Seth Thomas Regulator No. 2.

This is a very popular clock. This model was arguably first made in the 1860s. This fine example was made sometime around 1910 and was marketed as a small regulator for use in Railroads, Schools, Fire Departments, Offices, etc.

This case is constructed in oak and is finished in an antique oak coloring. The color is excellent. The weight driven movement is good quality. It features well finished brass plates that are shaped like a trapezoid, a Graham deadbeat escapement, and maintaining power. It is designed to beat eighty times per each minute. The front pallet is die stamped with the Maker’s trademark. The movement is secured to a large iron mounting bracket which is attached to the backboard. This mounting bracket also supports the pendulum. The pendulum is constructed with a wood rod and a brass covered zinc bob. This clock is designed run for eight-days on a full wind. The dial is painted on tin and measures 12 inches across. This is the clocks original dial and as a result, it has some minor areas of wear. The lower door is fitted with glass. Through this one can view the side to side motion of the brass pendulum bob and the dissension of the brass covered lead weight over a weeks time.

This fine example measures approximately 36.5 inches long overall, 16 inches wide and 5.75 inches deep. It was made circa 1910.

About Seth Thomas of Plymouth and later Thomaston, Connecticut.

Thomas was born in Wolcott, Connecticut, in 1785. He was apprenticed as a carpenter and joiner, and worked building houses and barns. He started in the clock business in 1807, working for clockmaker Eli Terry. Thomas formed a clock-making partnership in Plymouth, Connecticut with Eli Terry and Silas Hoadley as Terry, Thomas & Hoadley.

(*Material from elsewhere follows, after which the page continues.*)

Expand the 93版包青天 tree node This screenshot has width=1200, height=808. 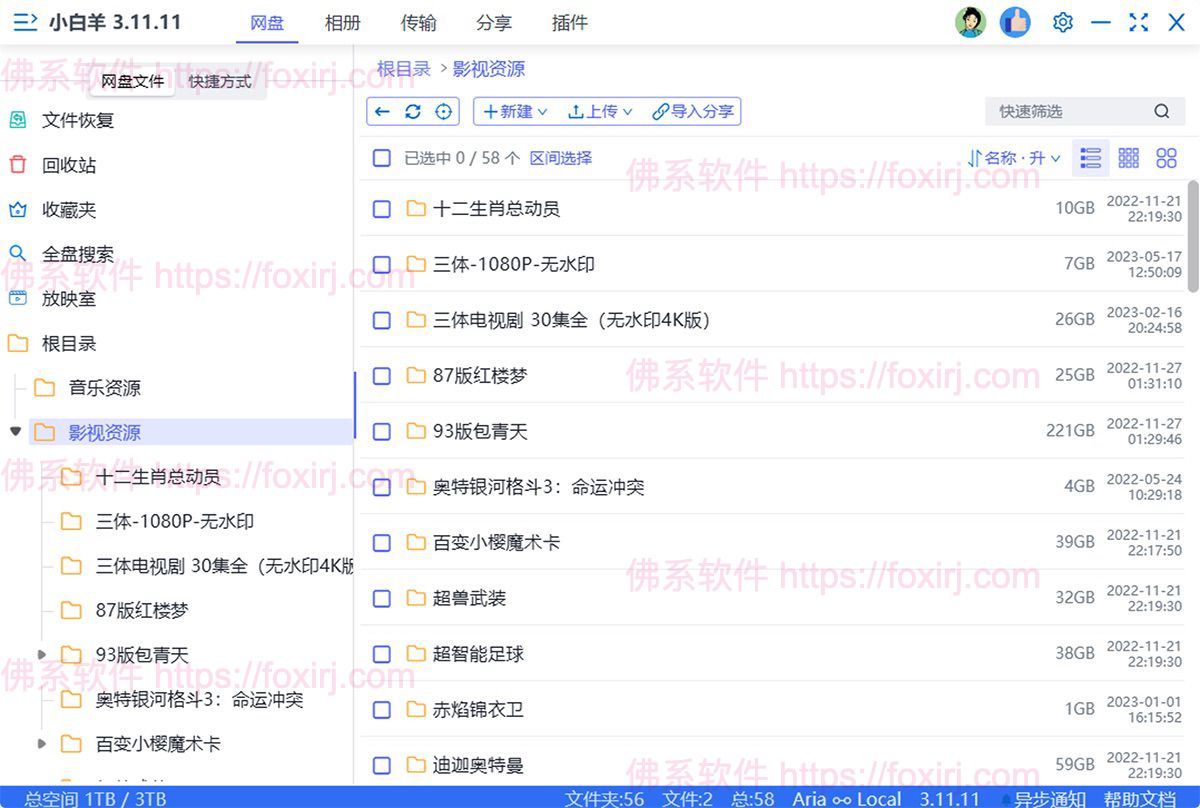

In 1810, he bought Terry’s clock business, making tall clocks with wooden movements, though chose to sell his partnership in 1812, moving in 1813 to Plymouth Hollow, Connecticut, where he set up a factory to make metal-movement clocks. In 1817, he added shelf and mantel clocks. By the mid-1840s, he changed over to brass from wooden movements. He made the clock that is used in Fireman’s Hall. He died in 1859, whereupon the company was taken over by his son, Aaron, who added many styles and improvements after his father’s death. The company went out of business in the 1980s.